Collected data entries
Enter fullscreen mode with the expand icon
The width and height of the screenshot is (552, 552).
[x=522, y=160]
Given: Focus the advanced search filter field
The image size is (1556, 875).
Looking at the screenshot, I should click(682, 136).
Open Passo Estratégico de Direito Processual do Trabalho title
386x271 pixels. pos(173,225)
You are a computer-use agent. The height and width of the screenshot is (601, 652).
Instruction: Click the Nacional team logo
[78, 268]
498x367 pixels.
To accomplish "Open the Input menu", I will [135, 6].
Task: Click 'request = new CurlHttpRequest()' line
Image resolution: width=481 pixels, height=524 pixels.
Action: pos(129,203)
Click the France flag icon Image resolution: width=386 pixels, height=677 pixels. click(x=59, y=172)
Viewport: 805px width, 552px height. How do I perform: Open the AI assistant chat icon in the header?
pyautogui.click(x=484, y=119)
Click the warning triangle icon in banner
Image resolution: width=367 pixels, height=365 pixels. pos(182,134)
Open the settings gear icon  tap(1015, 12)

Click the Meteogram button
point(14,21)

▶ **Instructions to follow**
Take the lines above from the one containing "The image size is (1556, 875)." to the one containing "498x367 pixels." and retype them exactly, both ends included, with nothing added.

▶ **Reply to the task**
The image size is (1556, 875).
Looking at the screenshot, I should click(682, 136).
Open Passo Estratégico de Direito Processual do Trabalho title
386x271 pixels. pos(173,225)
You are a computer-use agent. The height and width of the screenshot is (601, 652).
Instruction: Click the Nacional team logo
[78, 268]
498x367 pixels.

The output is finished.